Personally, I want to know how much SARS-CoV-2 virus might be circulating in my community. That’s a combination of three things: What’s my “community”? Am I confident that we’re testing enough? How many active cases do we have right now?

My community includes the people with whom my family and are I likely to be interacting. In our university town of Stillwater, OK that’s likely a mixture of folks from 5 or 6 counties. So my city and my county might make sense as my community, but it’s a bigger pool of people than that. I also don’t want the hassle of aggregating data from multiple sources – assuming such data even are available. So to me it makes the most sense to simply look at data compiled for our state. 
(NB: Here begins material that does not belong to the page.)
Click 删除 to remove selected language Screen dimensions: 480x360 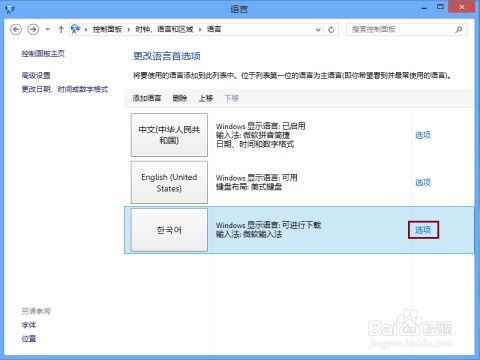tap(180, 98)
Are we testing enough? No way, and it’s not even close. Here on campus at Oklahoma State University, testing has never been compulsory, randomized, or regular. Those are the data I would want to have confidence we were tracking outbreaks well. As a result, there’s a huge bias in people seeking tests when they think they either have or have been exposed to a COVID19 infection. This means that our “percent positive” skews very high compared to other states and to where we need to be for assurance that the general infection rate among our population is low. All I can look to, therefore, is a level of testing that is outpacing the percent positives data. “Are we testing more people per 100,000 in population than we have active cases of COVID19 per 100,000 in population?” This is a horribly obtuse metric as a guide to behavior, but it’s the best we have available in our state.

The actual benchmark I’m looking for is a confident estimate that we’ve got <100 infections statewide/100,000 people. That would work out to a bit less than 4000 total, active infections statewide, in our state of just under 4 million in population. 1 in 100 with COVID = too risky. 1 in 10,000 = feeling confident playing those odds. 1 in 1000? That’s confidence eroded to the point at which I’m masking again.

[Note that if you don’t have such metrics readily compiled for you the formula is simple to calculate yourself: (number of cases/population) * 100,000. For example, the current number of active cases for the state of Oklahoma is 20,093. Our state’s population (2019 estimate) is 3,957,000: 20,093/3,957,000 = 0.00507784. That’s 508 cases per 100,000 people. Our current testing rate is 188/100,000 and 19.9% of those tests are positive for SARS-CoV-2.]

So how many cases? Okay so statewide, if we are testing at a higher rate than people are suffering infection… that’s only happened in 6 months out of the 19 since March 2020. Four of those 6 months were April–July 2020, during which time I was maximizing my isolation from any people outside our immediate family bubble and donning a cloth mask any time I went out in public. Cases were steadily growing during this time too, and by August 2020 the infection rate increased beyond the testing rate and did not fall below the testing rate until May 2021.

My family was vaccinated by April 2021, and by May 2021 we finally had data in keeping with my criterion of testing > infections. Our testing rate had dropped very low, down below 100 tests/100k people for the first time since April of 2020. But cases were lower still: 37/100k by the end of May 2021 and 50/100k by the end of June. By the end of June case counts were increasing again and by the end of July the trend had reversed as delta variant COVID19 swept through our majority unvaccinated state: July closed with 250 cases/100k while testing at just 74/100k. 

When did I change my behavior? After 14 months of masking and avoiding people, May and June 2021 were glorious. We simply didn’t have much virus circulating in our state and, though testing rate was so low, cases were low enough that I had confidence that we could detect a new outbreak. I returned to my office for daily work, I started going to restaurants again, etc. I did these things mask-free. I usually kept a mask handy, but was out and about without wearing one.

When did my behavior change again? July 2021. By the beginning of July it was already clear that cases were steadily increasing and that delta COVID19 had been unleashed in Oklahoma. At some point in July, I started masking in public again. I’ll keep doing that until testing outpaces cases and I’ve got confidence that we’re consistently lower than 100 cases per 100,000.